It is usually a bad sign when a movie studio decides not to preview a picture for film critics. In the case of “No Good Deed,” Screen Gems claimed that it was refraining from doing so in order to prevent the spoiling of a surprising plot twist. Well, the butler did it! (Just kidding.)
Skeptical, I had to wait until opening day to see it. And while the movie is by no means a masterpiece, I’m happy to report that it’s nevertheless a tautly-wound nail-biter which keeps you on the edge of your seat from beginning to end. And yes, there is a humdinger of a revelation during the denouement, not a totally preposterous development but rather a plausible one which was merely cleverly-concealed.

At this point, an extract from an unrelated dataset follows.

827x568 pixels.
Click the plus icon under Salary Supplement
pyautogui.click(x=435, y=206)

The movie marks the theatrical directorial debut of Sam Miller, who is best known for Luther, the brilliant BBC-TV series featuring Idris Elba in the title role for which he won a Golden Globe in 2012. The two collaborate again here, with Idris playing Colin Evans, a serial killer who, at the point of departure, slays a couple of prison guards during a daring escape from a Tennessee prison.

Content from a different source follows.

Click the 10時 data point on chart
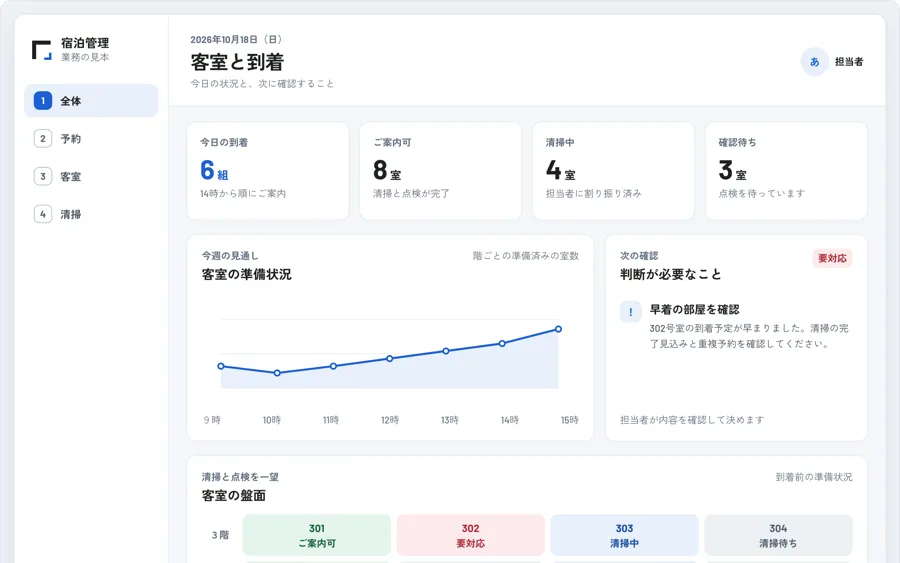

He makes his way to his girlfriend Alexis’ (Kate del Castillo) house in Atlanta only to murder her, too, when he learns she’s already involved with another man. Colin remains so blinded with rage as he drives away that he crashes his stolen car into a tree along a suburban country road.
He subsequently knocks on the door of Terri Granger (Taraji P. Henson), an attorney-turned-stay at home mom whose husband (Henry Simmons) has conveniently just left town with his father away for a weekend golf getaway. Against the former prosecutor’s better judgment, she lets the tall, dark and handsome stranger enter the house, and it isn’t long before there’s trouble in paradise.

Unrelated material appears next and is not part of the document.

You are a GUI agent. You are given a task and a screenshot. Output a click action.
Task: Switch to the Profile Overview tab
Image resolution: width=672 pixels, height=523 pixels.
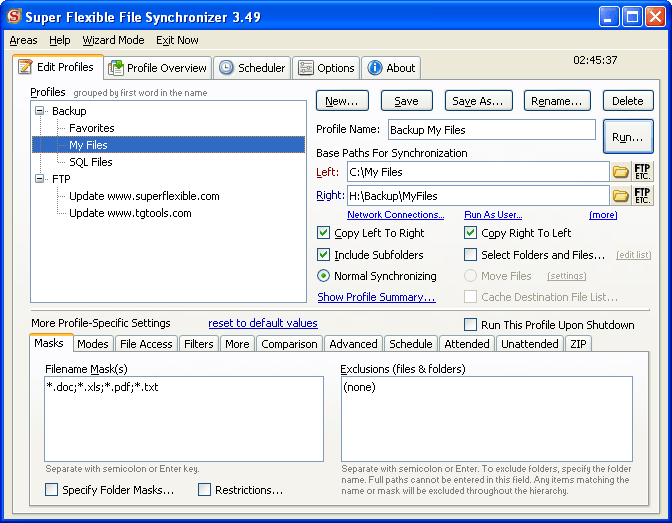coord(158,68)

After all as the proverb suggested by the title warns, “No good deed goes unpunished.” Accordingly, Terri and her two young kids find themselves in the clutches of a desperate maniac until the protective mother’s maternal and survival instincts kick into high gear.
No Good Deed was ostensibly inspired by “The Desperate Hours,” a suspiciously-similar Broadway play starring Paul Newman which was first adapted to the big screen in 1955 starring Humphrey Bogart, and remade in 1990 with Sir Anthony Hopkins. Thanks to Elba’s menacing intensity, a potentially mediocre variation on the theme ends up elevated into a tension-filled gutwrencher his loyal fans won’t want to miss.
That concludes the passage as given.